== Brief ==
Rewrite the data from the start through the line containing "click(x=1075, y=539)" as a two-column CSV with the headers instruction and answer. Give one row per item, put each field in double quotes, and replace any line breaks inside a field with spaces.

== Raw records ==

***

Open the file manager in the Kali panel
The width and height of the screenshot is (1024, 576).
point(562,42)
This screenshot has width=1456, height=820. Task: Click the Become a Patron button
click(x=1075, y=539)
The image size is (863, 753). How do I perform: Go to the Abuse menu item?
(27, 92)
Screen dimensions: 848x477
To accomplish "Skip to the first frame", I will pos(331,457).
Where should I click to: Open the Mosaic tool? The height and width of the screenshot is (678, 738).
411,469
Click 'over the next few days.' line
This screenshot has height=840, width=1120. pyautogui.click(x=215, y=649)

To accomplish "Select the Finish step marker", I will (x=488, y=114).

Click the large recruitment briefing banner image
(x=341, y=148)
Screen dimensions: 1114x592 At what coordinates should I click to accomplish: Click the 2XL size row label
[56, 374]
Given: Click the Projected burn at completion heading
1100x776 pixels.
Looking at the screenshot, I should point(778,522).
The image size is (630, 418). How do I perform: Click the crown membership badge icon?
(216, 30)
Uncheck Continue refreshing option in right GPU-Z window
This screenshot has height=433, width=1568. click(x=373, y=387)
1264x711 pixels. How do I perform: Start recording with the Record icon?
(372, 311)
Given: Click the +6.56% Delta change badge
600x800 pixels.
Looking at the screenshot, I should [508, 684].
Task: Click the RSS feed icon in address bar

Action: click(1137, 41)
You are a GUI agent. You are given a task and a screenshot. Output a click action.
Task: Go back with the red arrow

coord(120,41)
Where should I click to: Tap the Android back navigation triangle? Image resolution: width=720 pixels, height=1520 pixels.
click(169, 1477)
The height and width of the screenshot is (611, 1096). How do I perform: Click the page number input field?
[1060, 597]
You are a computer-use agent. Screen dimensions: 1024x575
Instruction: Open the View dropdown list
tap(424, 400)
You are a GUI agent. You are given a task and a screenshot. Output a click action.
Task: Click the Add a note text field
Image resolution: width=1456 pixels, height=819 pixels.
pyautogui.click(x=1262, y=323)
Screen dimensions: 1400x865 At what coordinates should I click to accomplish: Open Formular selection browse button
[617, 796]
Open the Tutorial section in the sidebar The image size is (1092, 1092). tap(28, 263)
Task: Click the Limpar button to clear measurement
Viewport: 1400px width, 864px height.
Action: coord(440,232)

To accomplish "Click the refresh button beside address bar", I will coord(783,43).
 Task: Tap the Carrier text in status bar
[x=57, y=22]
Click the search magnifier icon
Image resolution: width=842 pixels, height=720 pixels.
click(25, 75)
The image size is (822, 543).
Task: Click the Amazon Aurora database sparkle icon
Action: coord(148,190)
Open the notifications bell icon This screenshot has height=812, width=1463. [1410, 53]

***

== Final result ==
instruction,answer
"Open the file manager in the Kali panel The width and height of the screenshot is (1024, 576).","point(562,42)"
"This screenshot has width=1456, height=820. Task: Click the Become a Patron button","click(x=1075, y=539)"